What happens next in the universe of the film can only be speculated. If we continue to develop the cancer theme, the renewed Lena and Kane are the very cells that will become the basis for the recurrence of the disease. The movie repeatedly suggests that cancer “is in all of us,” and it doesn’t go anywhere even after successful treatment.
That said, the protagonist has not become the villain. The entire plot of the movie points to the fact that the abnormality has no motive whatsoever. So if Lena and Kane are going to have any adverse effect on Earth and other people, it won’t be according to some cunning plan, but simply because they’re already different – warped.
There is some doubt
After the ending, it is difficult to say one more thing with certainty – whether Lena and her husband’s doubles are equivalent to biological organisms. After all, he is a copy of a human being, and she is a human being whose genes have been altered.
But Alex Garland gives the audience a clue. At the very beginning of the picture, the director hints that the connection between the main character and her husband are distorted — he shoots their hands through a glass of water, refracting the light.
In the finale, we are shown Portman’s character’s hand in exactly the same way. Moreover, when she takes a sip, the liquid on the glass wall begins to behave strangely – perhaps a reference to the fact that her very body already generates a prism effect and impacts the objects around her. Some viewers think that there is nothing wrong with the water in the frame, so this particular part can be considered a hoax. There is also a more straightforward explanation: with the help of the glass, on the contrary, they show that there is nothing wrong with Lina – there is no blood like her husband’s.
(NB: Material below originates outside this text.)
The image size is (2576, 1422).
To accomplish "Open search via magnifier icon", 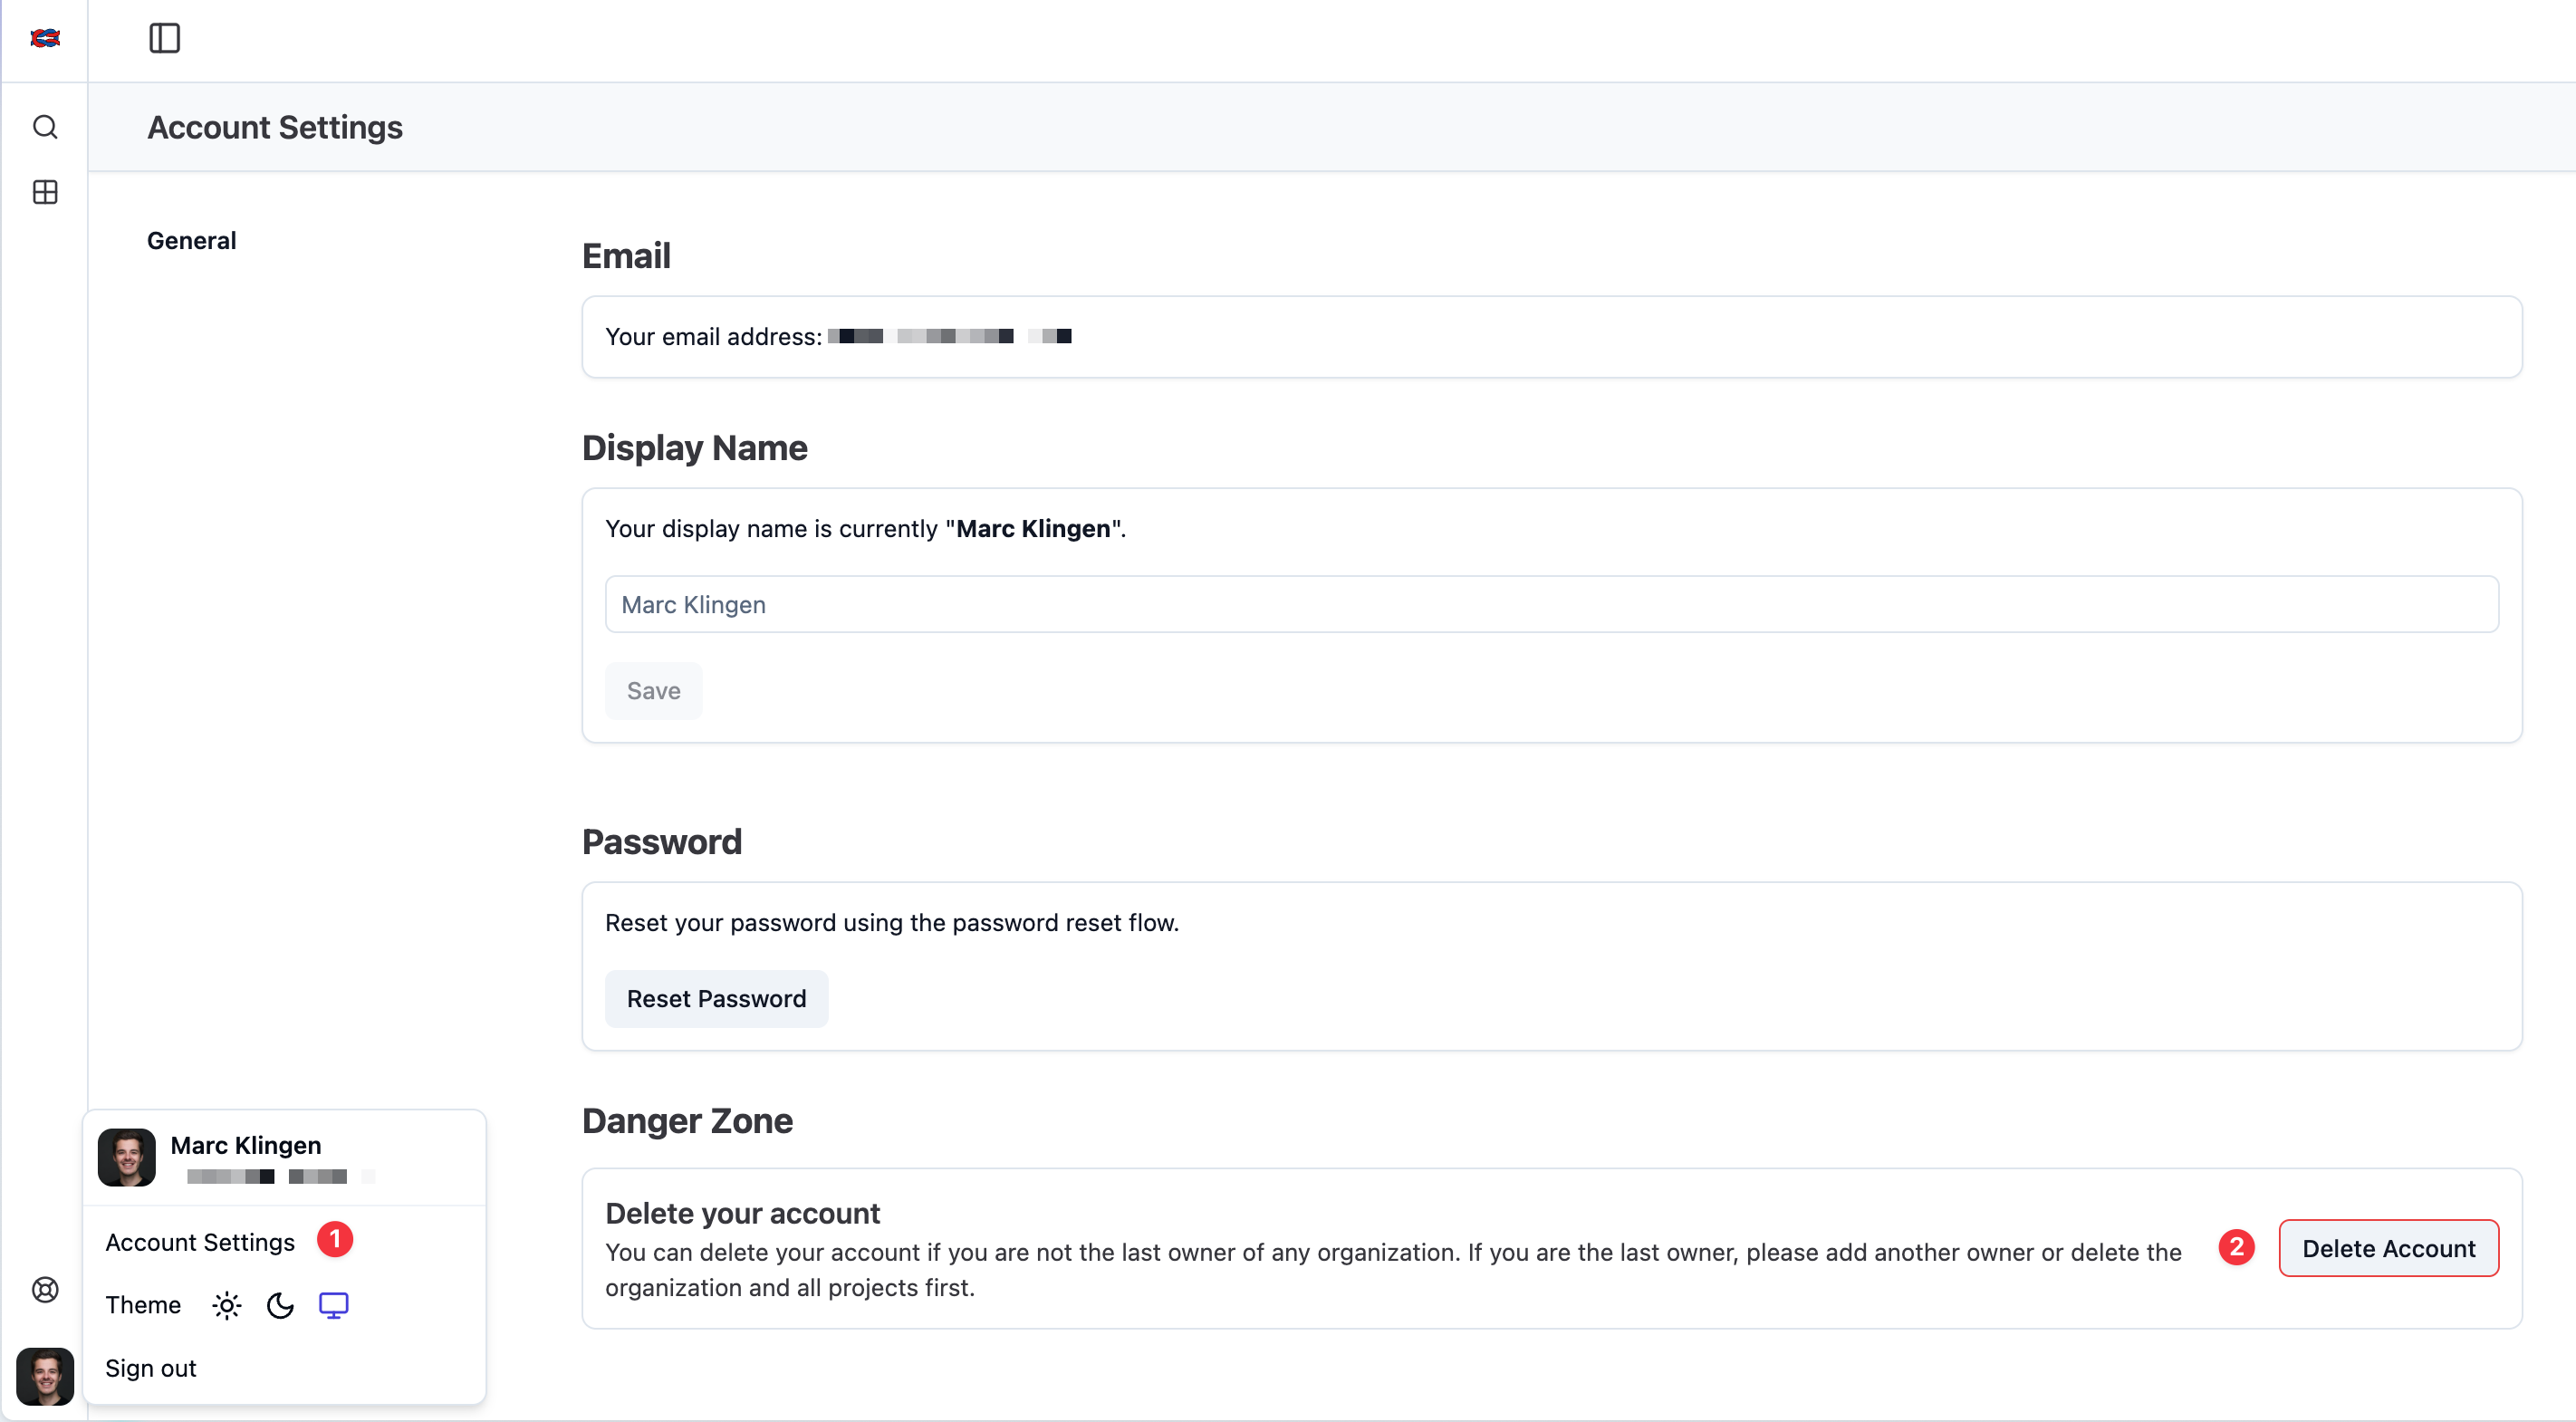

Garland doesn’t help here but adds to the mystery. After the scene with the glass, there are doubts that Lena herself, and not her double, has returned to the base.
Immediately after entering the zone, at the beginning of the film, all the members of the expedition completely forget their few days inside the anomaly. This means that sometimes the characters can skip large stretches of time without noticing it – because they don’t even have to eat.
During the battle with the doppelganger in the lighthouse, Lena loses consciousness for a while, and we don’t know how long she’s been like that. We also need to find out if she wakes up in the next scene.
In the episode where one Lena kills the other, there are no external differences between them – the blood on her face is exactly the same. And even the shot in which the second Lena burns and reappears as a genetic double offers no guarantees since we don’t know how the bodies of the two copies have changed over time.
That’s the beauty of the “Annihilation” finale. We don’t know which of the two versions came back, but it only matters a little. What we do know is that after her battle with cancer, Lena changed forever, just as her marriage changed after the betrayal.
There is no villain. There is a force of nature. There is an irresistible urge for self-destruction – mental, cellular, whatever.